Hardwood Floors in the Bathroom?

June 15, 2015


I’ve been writing a lot recently on the different choices of hardwood flooring available for different spaces, and it turns out I actually have quite a lot to say on the topic. So please let me continue with this theme for one more post, and I promise this will be the last wood themed article for a while!


When researching design ideas for the bathroom, all the images I preferred seemed to have one thing in common, and that was a traditional hardwood floor. While typically bathrooms are a crisp, clean and modern space, the wooden floors added a fantastic rustic vibe which I find can be lacking in some designs. What’s more, there is something about the combination of wood and the colour blue which I have a weakness for, and the blue patterned tiles I had purchased for the bathroom just so happened to be the perfect shade to match with a hardwood floor!


But the question was, is a hardwood floor in the bathroom really practical? A beautiful shot taken for a magazine is one thing, but when it comes to functionality and long term use, it can be a completely different story. I was suspicious, so began doing a bit of investigative work before making any decisions.

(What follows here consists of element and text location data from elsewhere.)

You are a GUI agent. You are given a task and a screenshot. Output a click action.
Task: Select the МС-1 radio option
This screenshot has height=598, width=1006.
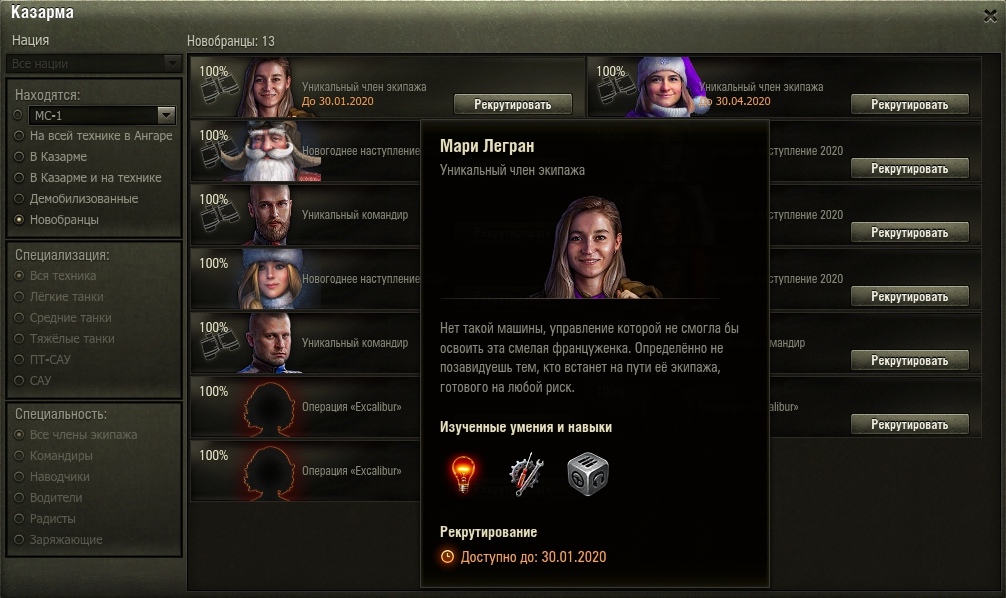(18, 115)
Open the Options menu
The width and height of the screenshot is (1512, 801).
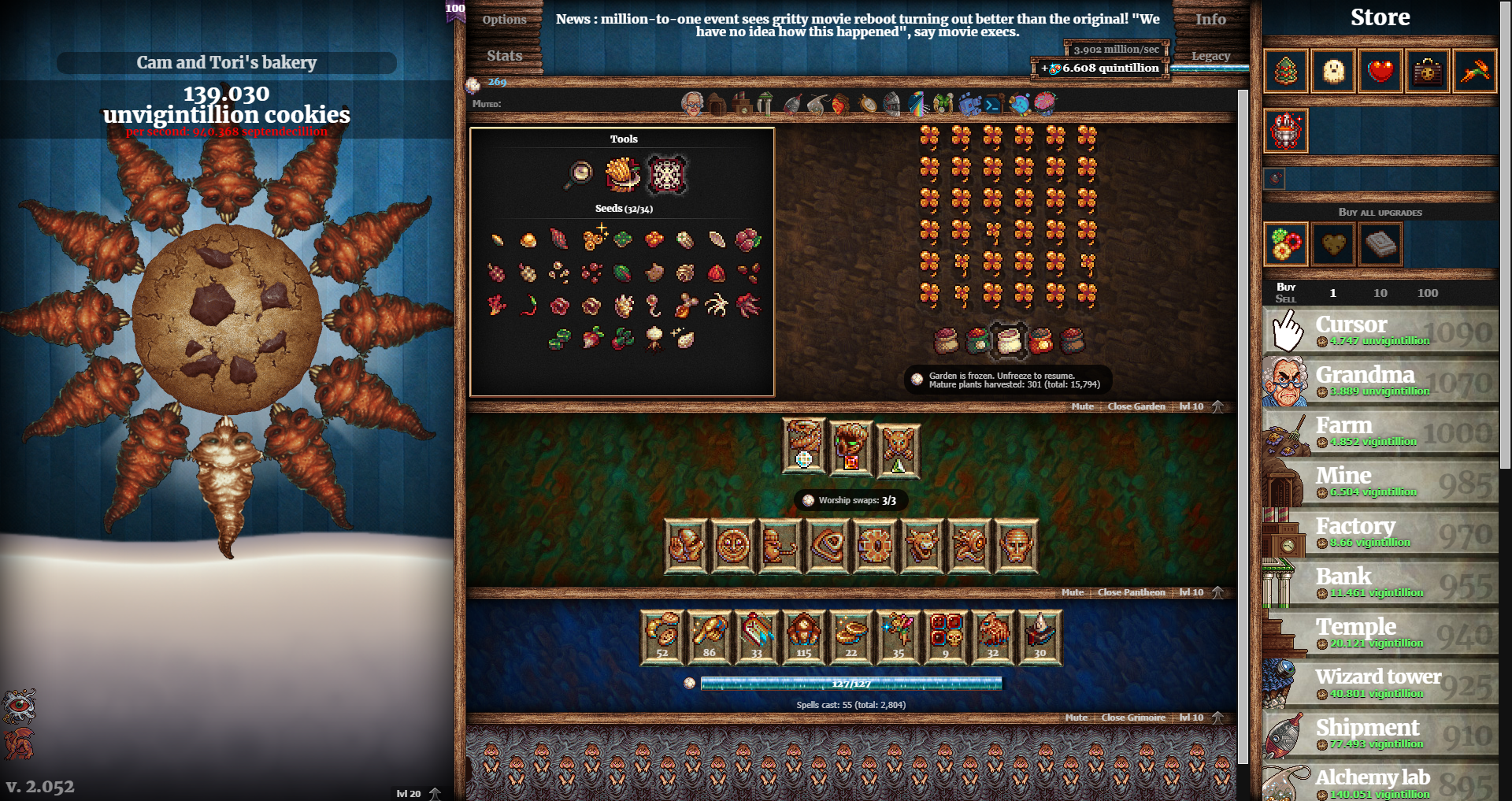pyautogui.click(x=504, y=19)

Now when it came to installing hardwood floors in the kitchen, depending on who I asked, I seemed to receive a bit of a mixed response, with some saying it was a good idea and others saying it was a no-no. Overall however, the general consensus was that hardwood flooring in the kitchen can work, as long as you are careful with the type you select (further outlined here).

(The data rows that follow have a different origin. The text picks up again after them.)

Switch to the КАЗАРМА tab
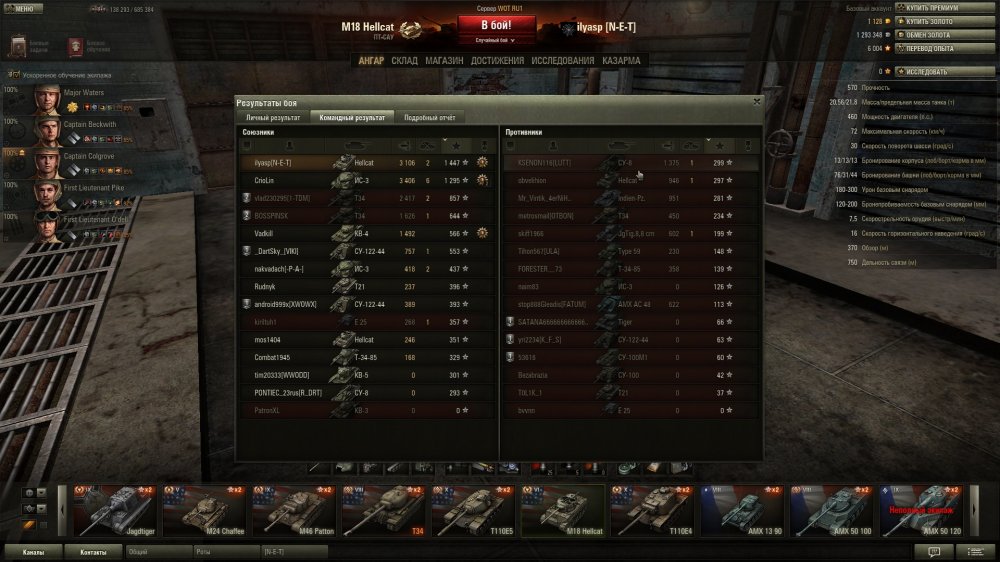The height and width of the screenshot is (562, 1000). pos(621,61)
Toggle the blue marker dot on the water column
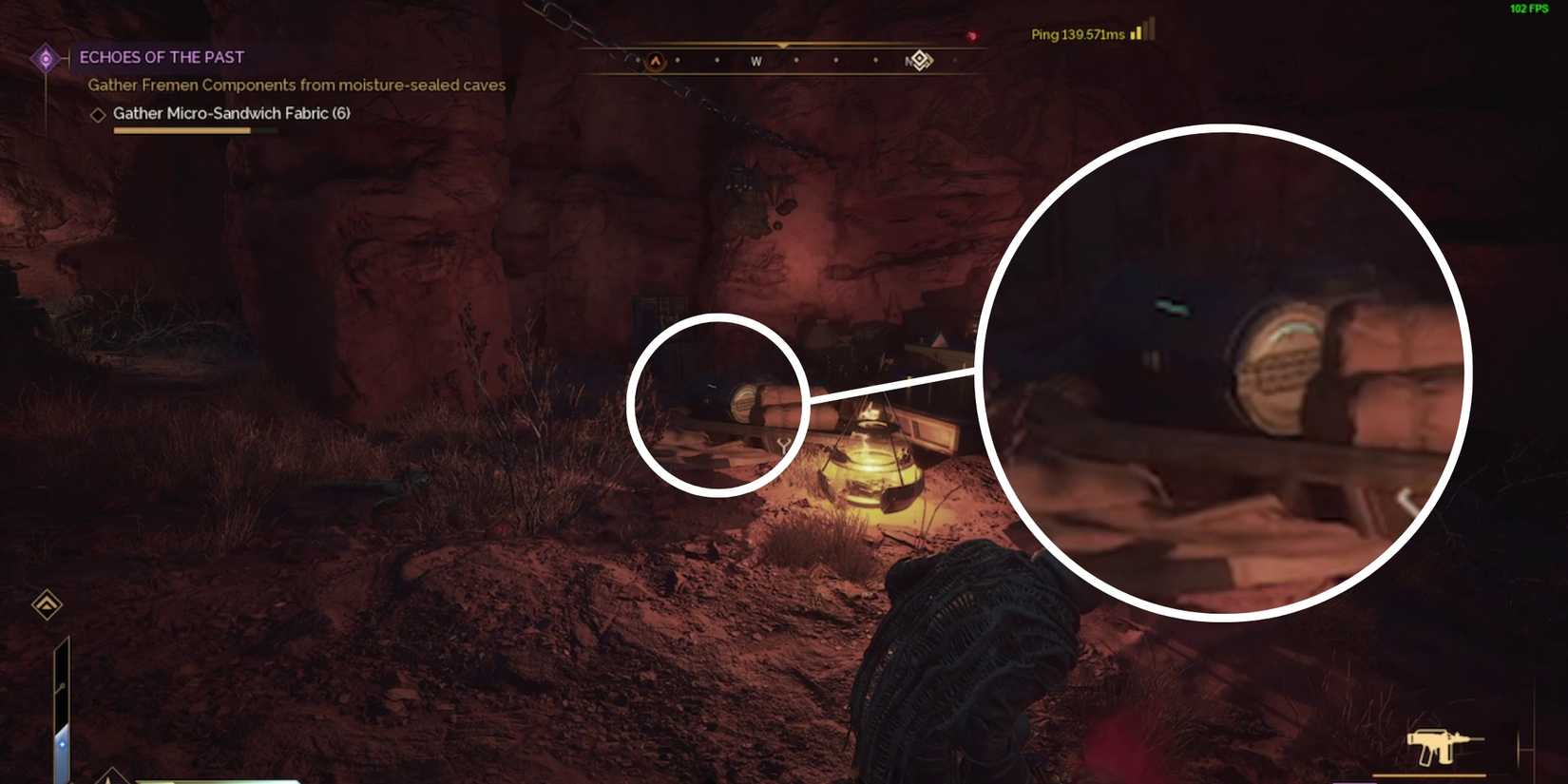1568x784 pixels. (x=63, y=745)
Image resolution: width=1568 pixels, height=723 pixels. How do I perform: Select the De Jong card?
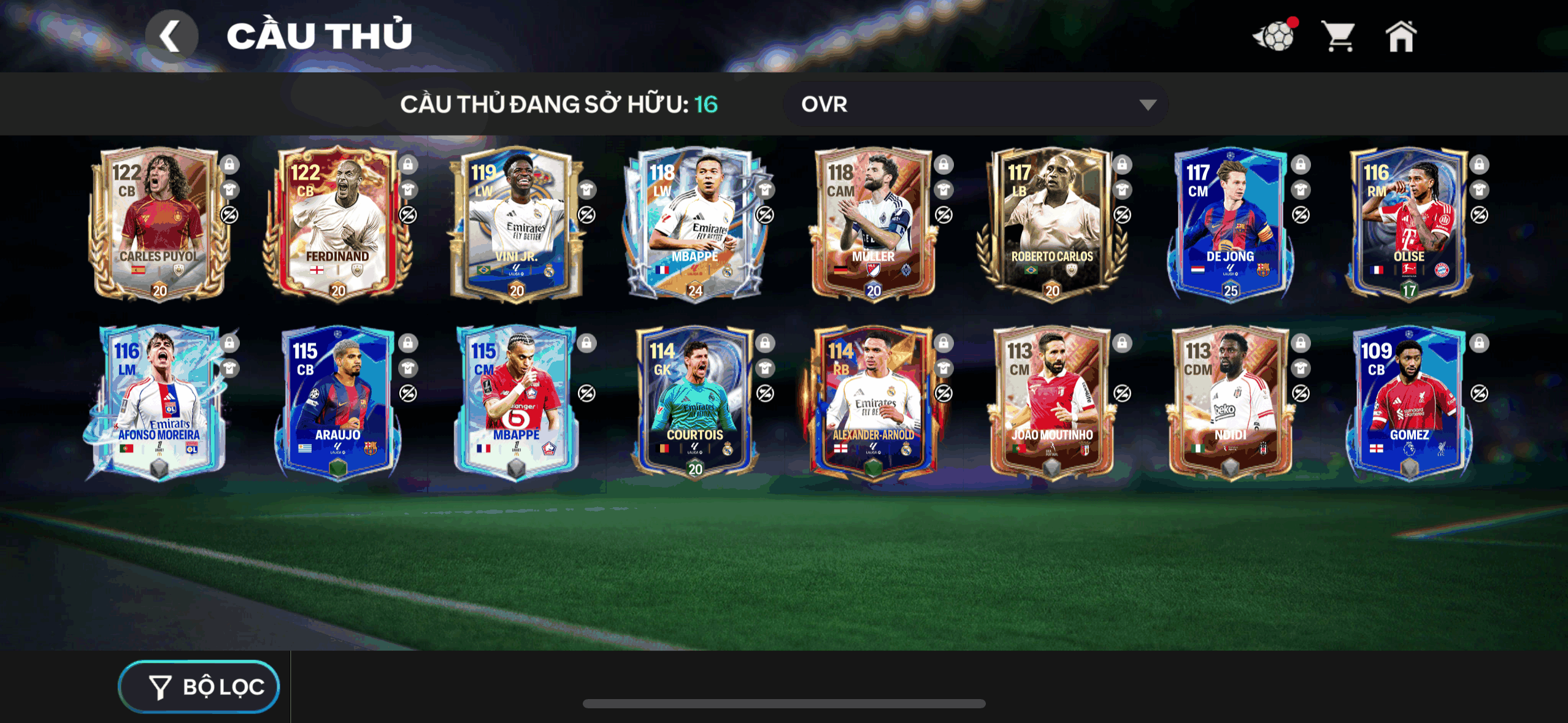click(x=1230, y=225)
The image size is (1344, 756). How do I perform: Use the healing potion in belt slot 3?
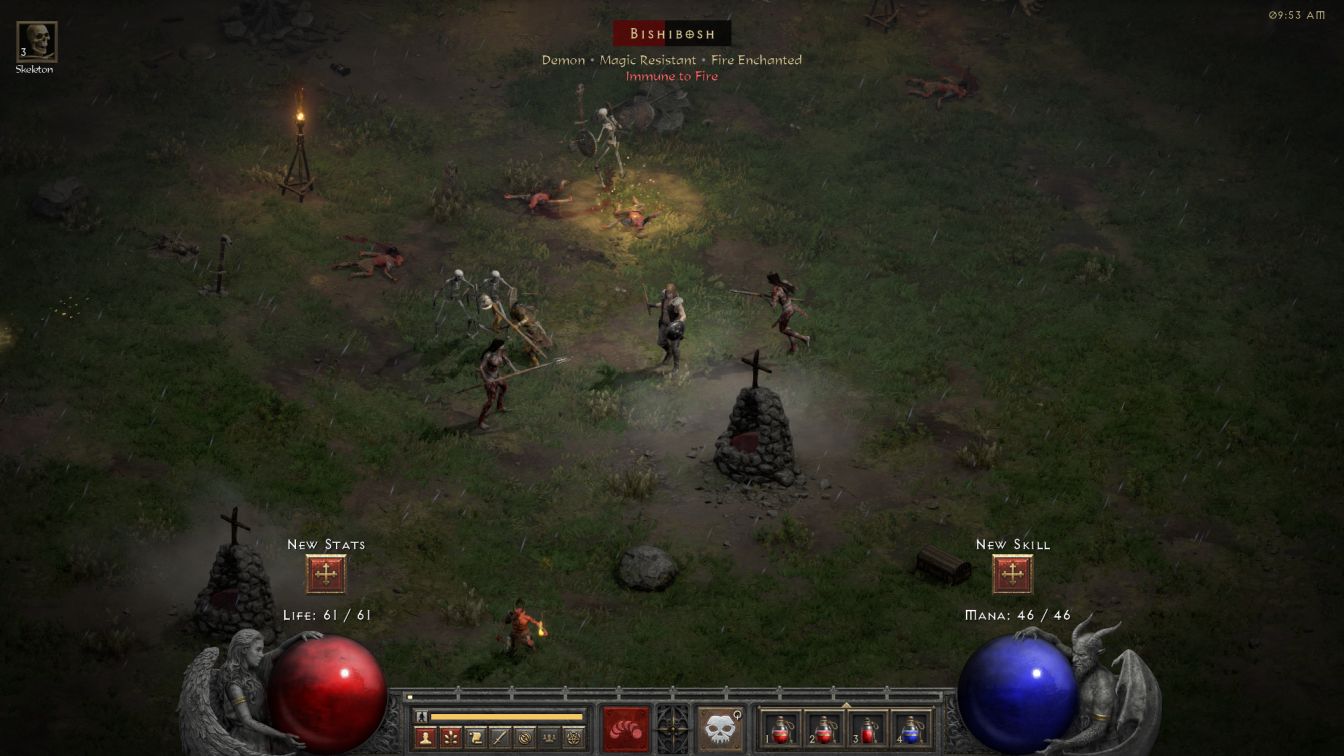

When it came to installing them in the bathroom however, every single expert I approached all said this was a bad idea, regardless of whether the wood was engineered or not. To keep things simple, wood and water do not mix well. Continued moisture can kill the wood, resulting in cracks, expansion and even the growth of mould. No matter how careful you are in the shower, water will always find a way to spill over onto the floor, and that’s my personal experience as someone who is sensitive about water splashing over to the other side. Plus, no one wants to be the girl who lectures her guests on mopping up spillages each time they take a shower…

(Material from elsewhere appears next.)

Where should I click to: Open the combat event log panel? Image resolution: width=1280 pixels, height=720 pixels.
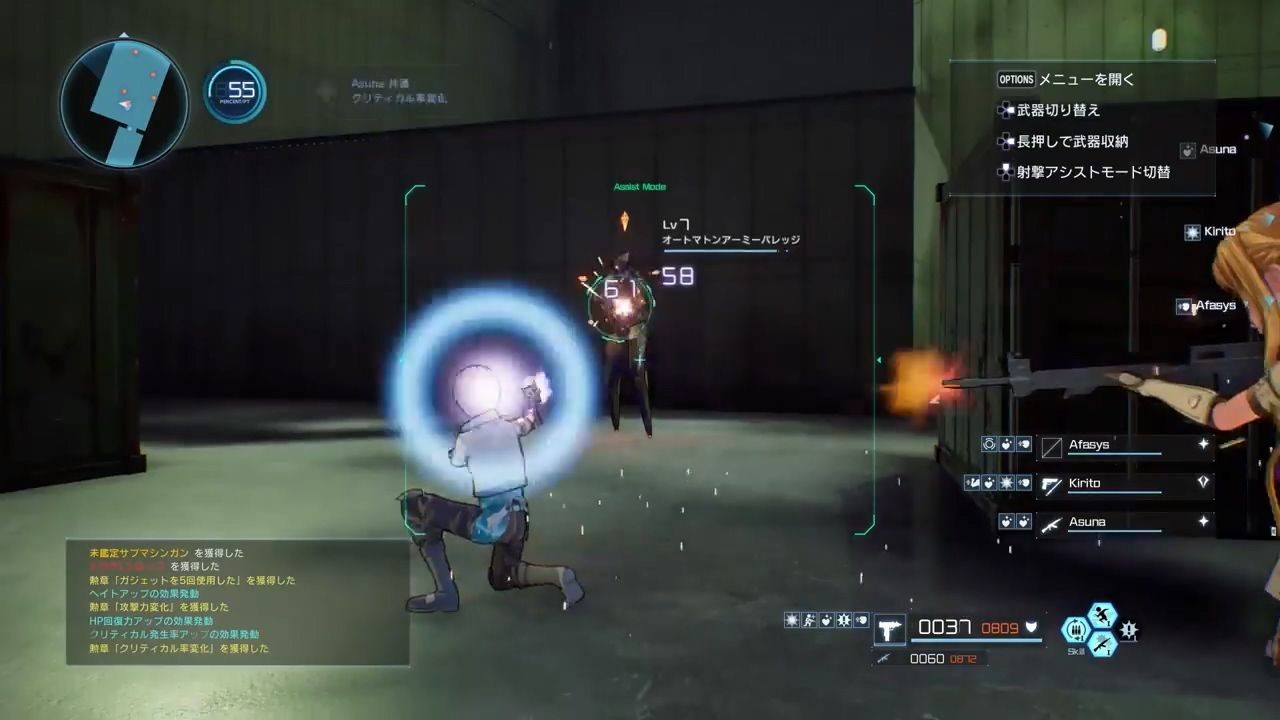click(238, 601)
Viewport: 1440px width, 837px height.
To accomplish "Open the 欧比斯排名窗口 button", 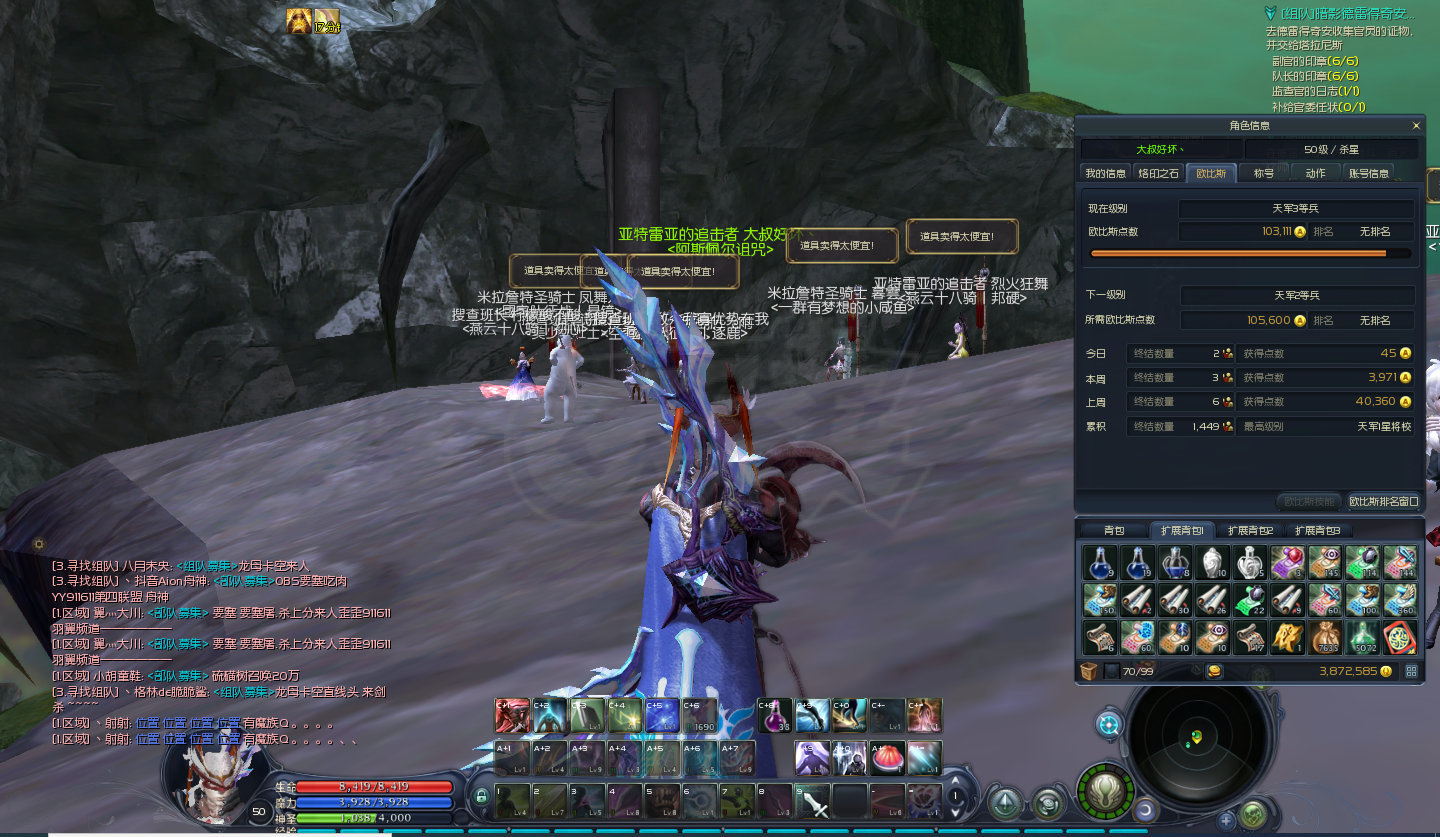I will pyautogui.click(x=1383, y=501).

I was advised that the only exception for wood in the bathroom came in the form of exotic wood. Bamboo for example can be perfect for humid spaces, since it is water and mould resistant. While an environmentally friendly product, my problem with bamboo was unfortunately its look. Being a darker, richer wood made up of shorter planks, it didn’t give off that same rustic, character vibe I was after. Plus the colour didn’t match with the new tiles…


The solution came one happy day while kitchen tile shopping, when we discovered the existence of imitation hardwood tiles. From a distance, and even up close, it was hard to believe that these tiles were not actually fabricated from wood. The texture is of course different, and once installed would feel colder underfoot than hardwood, but the overall appearance is remarkably similar.